SEE ALSO: El Salvador's Gang Truce: Positives and Negatives
As the truce crumbles, the Attorney General's Office is in the midst of a vigorous investigation regarding the circumstances in which the original truce came about, the benefits gang members and others may have obtained, and other potential transgressions.
The chief mediator, Raul Mijango -- an FMLN guerrilla during the country's civil war, who has since distanced himself from the party -- faced hours of interrogation about his part in forging the agreement, which fell into disrepair after the government swapped security ministers in June 2013.
The new security minister at that time, Ricardo Perdomo, initially attacked the truce and promised a new negotiation. However, his unofficial mediator, Father Antonio Rodriguez -- known popularly as Padre Toño -- was arrested in July this year and then quietly removed from the country, after investigators intercepted a series of compromising phone calls between Toño and gang members.
The FMLN government is now faced with the politically impossible task of determining a way forward. By all appearances, the Sanchez Ceren administration had been stalling since taking office in July, in an apparent attempt to avoid the political straitjacket a new gang truce would entail until congressional and local elections took place in March 2015.
However, while the previous government appeared to be trying to distance itself from the gangs, the increased violence seems to be forcing the current administration's hand in what is increasingly looking like a war. As attacks on security forces are rising, police have also killed more than 100 suspected gang members this year, police officials told InSight Crime. (Those close to the gang leaders say the real number is far higher.) And murder rates have returned to pre-truce levels.
In September, the government created a special "Council for Citizen Security" -- which includes members of the Catholic Church, business associations and non-governmental organizations -- to help it develop a coherent security plan. Sanchez Ceren's Security Minister Benito Lara also recently visited with leaders of Initiative for Peace (IPAZ), a group of religious leaders and organizations from Catholic and Evangelical churches, to talk through the government's options.
Meanwhile, the violence continues, as does the speculation about the cause of increased clashes between gangs and the security forces.

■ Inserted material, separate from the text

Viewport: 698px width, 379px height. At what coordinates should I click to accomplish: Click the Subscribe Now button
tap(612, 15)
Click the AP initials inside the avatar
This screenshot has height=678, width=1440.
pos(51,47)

Two sources close to the gang leaders, as well as one high-ranking member of the security forces (all speaking on condition of anonymity because of the sensitivity of the situation) said the gangs were targeting security forces in an effort to force a renewal of some facsimile of the truce.
Police officials and various intelligence sources, however, disavowed the claim the gangs had given the order to attack security forces, arguing that attacks on police and the army had been happening for years and that each of the deaths had a unique set of circumstances.
The dire nature of the conflict has obscured the irony of the situation: the FMLN, once a guerrilla group and now the ruling party, attacked government security forces for years in some of the same marginalized rural and urban areas where the gangs now hold sway.